I mentioned in my last post that I don't believe in grade inflation. I also don't believe in "learning styles." There is no such animal as an "auditory learner." With the exception of those with hearing loss, we are all auditory learners. We are also visual and kinesthetic learners. Our brain processes information in different ways. All of these methods of input have an impact on our learning and memory.
I have been thinking more and more about the kinesthetic part as of late. As we move further into a digital age, what will become of "hands on" learning? I understand that an online dissection can replace a real one...that a flash-based simulation can model experiments that students might not be able to complete in a school setting...that open-source tools can put powerful options into the hands of kids to create new meaning from the knowledge they've gained. There are amazing wonders to be had...but what will we lose in the process?
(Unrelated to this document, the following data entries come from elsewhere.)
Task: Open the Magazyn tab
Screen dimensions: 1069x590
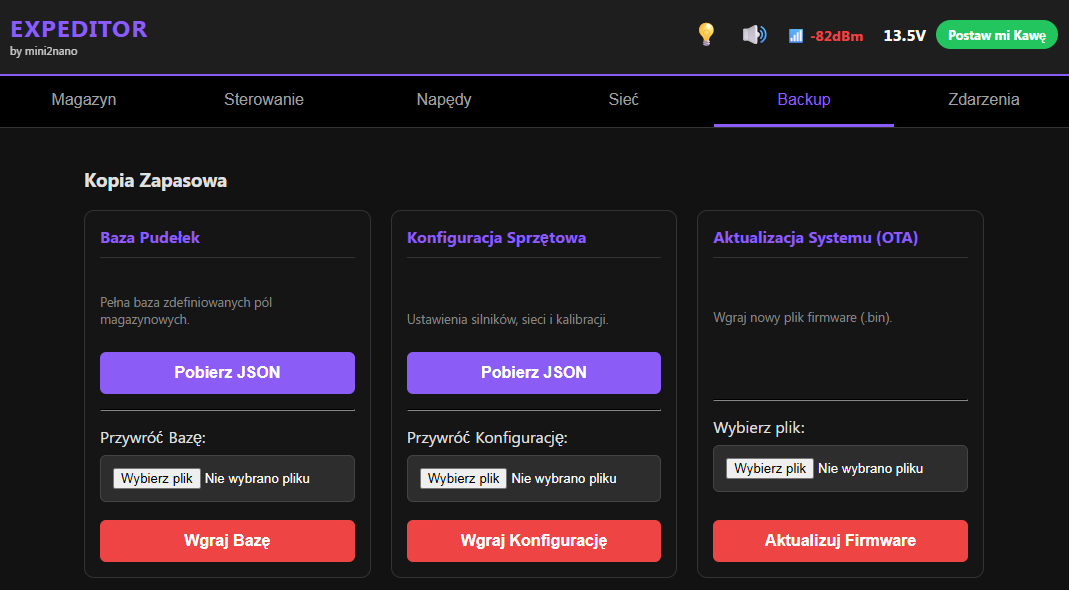Action: [x=84, y=99]
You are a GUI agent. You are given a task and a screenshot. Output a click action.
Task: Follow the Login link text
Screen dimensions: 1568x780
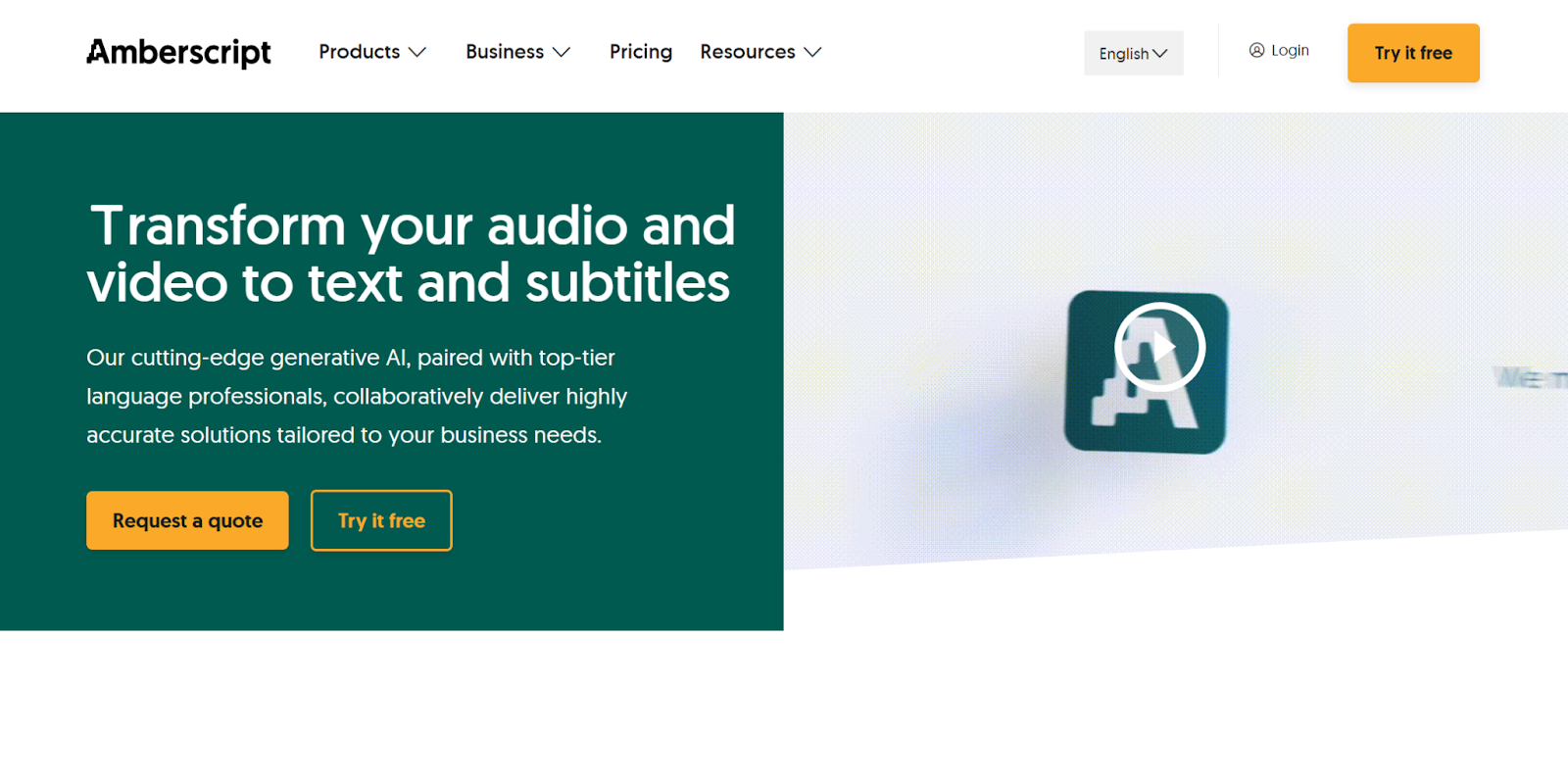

I haven't looked around to see if there is any ed research out there comparing the learning that occurs in a digital environment vs. real world manipulative one. I'm sure that each can be effective in their own ways. What I'm most interested in at the moment is how a teacher would determine when to use one or the other---is that based on the student or the content? Does the purpose of the learning and cognitive demand necessary make a difference when selecting one form or another?
It would seem unlikely that hands-on opportunities will disappear from lower grades. I have a hard time imagining elementary schools without scissors, glue, paint, sand, and other bits of analog exploration. At upper grades, as 1-to-1 programs become more popular and learning is moved beyond meatspace, will we forget what it is like to reach out and touch some learning?